(Pixel coordinate grounding data)
-=-=-

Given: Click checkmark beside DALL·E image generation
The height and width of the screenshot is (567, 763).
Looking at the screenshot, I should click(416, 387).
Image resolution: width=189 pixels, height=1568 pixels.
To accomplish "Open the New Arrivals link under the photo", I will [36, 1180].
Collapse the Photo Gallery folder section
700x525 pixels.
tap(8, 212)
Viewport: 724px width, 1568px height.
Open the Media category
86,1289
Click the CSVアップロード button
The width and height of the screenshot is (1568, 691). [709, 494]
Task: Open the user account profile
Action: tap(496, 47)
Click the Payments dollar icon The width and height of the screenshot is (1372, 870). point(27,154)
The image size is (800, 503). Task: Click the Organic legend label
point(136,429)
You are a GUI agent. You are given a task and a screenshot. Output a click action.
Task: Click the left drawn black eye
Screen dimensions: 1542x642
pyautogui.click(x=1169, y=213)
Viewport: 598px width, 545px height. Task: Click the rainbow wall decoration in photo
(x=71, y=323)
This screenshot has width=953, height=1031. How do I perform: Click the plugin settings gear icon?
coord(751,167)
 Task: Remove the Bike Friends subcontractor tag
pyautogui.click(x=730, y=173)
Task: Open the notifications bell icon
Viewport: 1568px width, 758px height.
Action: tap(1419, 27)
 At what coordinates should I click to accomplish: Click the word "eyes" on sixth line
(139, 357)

-=-=-

**Task brief:**
Write the data out again in full and exactly.

**Expected answer:**
Given: Click checkmark beside DALL·E image generation
The height and width of the screenshot is (567, 763).
Looking at the screenshot, I should click(416, 387).
Image resolution: width=189 pixels, height=1568 pixels.
To accomplish "Open the New Arrivals link under the photo", I will [36, 1180].
Collapse the Photo Gallery folder section
700x525 pixels.
tap(8, 212)
Viewport: 724px width, 1568px height.
Open the Media category
86,1289
Click the CSVアップロード button
The width and height of the screenshot is (1568, 691). [709, 494]
Task: Open the user account profile
Action: tap(496, 47)
Click the Payments dollar icon The width and height of the screenshot is (1372, 870). point(27,154)
The image size is (800, 503). Task: Click the Organic legend label
point(136,429)
You are a GUI agent. You are given a task and a screenshot. Output a click action.
Task: Click the left drawn black eye
Screen dimensions: 1542x642
pyautogui.click(x=1169, y=213)
Viewport: 598px width, 545px height. Task: Click the rainbow wall decoration in photo
(x=71, y=323)
This screenshot has width=953, height=1031. How do I perform: Click the plugin settings gear icon?
coord(751,167)
 Task: Remove the Bike Friends subcontractor tag
pyautogui.click(x=730, y=173)
Task: Open the notifications bell icon
Viewport: 1568px width, 758px height.
Action: tap(1419, 27)
 At what coordinates should I click to accomplish: Click the word "eyes" on sixth line
(139, 357)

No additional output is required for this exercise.